Postfix allowed auth outside of docker network

veiam

Recently I had a user’s account breached and send out about a 100 spam emails before it was caught. How the password was found is a separate issue being addressed, but there’s another problem that is stumping me. The authentication was done outside of the docker network:

connect from s062.cyon.net[149.126.4.71]

Meanwhile I have not changed the postfix extra.cfg to allow relaying outside of the subnet and my mailcow.conf has the following:

# Internal IPv4 /24 subnet, format n.n.n. (expands to n.n.n.0/24)
IPV4_NETWORK=172.22.1

# Internal IPv6 subnet in fc00::/7
IPV6_NETWORK=fd4d:6169:6c63:6f77::/64

Any other reason someone was allowed to authenticate outside of the subnet?

mlcwuser

veiam connect from s062.cyon.net[149.126.4.71]
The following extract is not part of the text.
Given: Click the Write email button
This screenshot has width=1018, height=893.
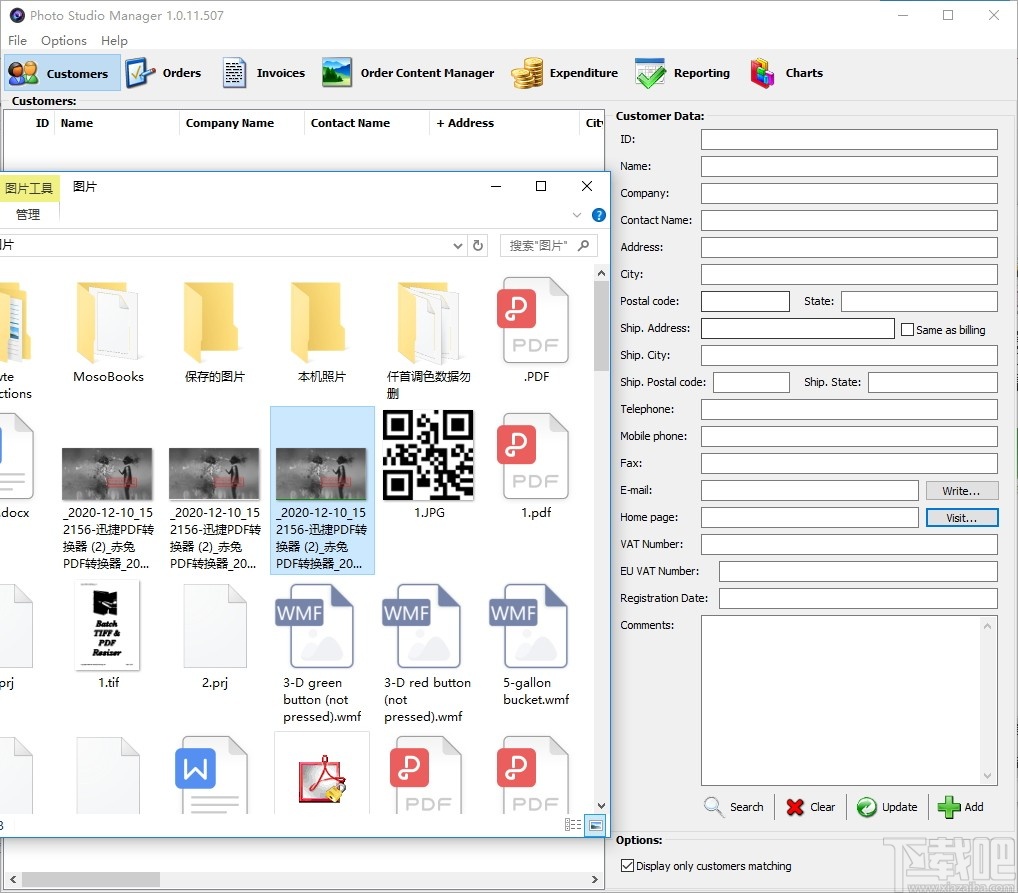Looking at the screenshot, I should point(961,490).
Is this from the postfix logs? If so that’s normal, otherwise postfix wouldn’t be able to send and receive email to/from external servers. However, if you found this in the Dovecot logs, that would indeed be concerning.

esackbauer

That is allowed by default, otherwise no IMAP user would be able to send mails if he is abroad.
This is why I use for such things (apps) only app passwords, those are long and complex and need only be entered once when the app is configured.
The normal password should be secured by enabling 2FA.

veiam

I didn’t think of that way, my bad. I noticed all my clients that connect went through sogo or other mailcow docker networked hosts. Dovecot did appear safe, and I have had a talk with the user about passwords already.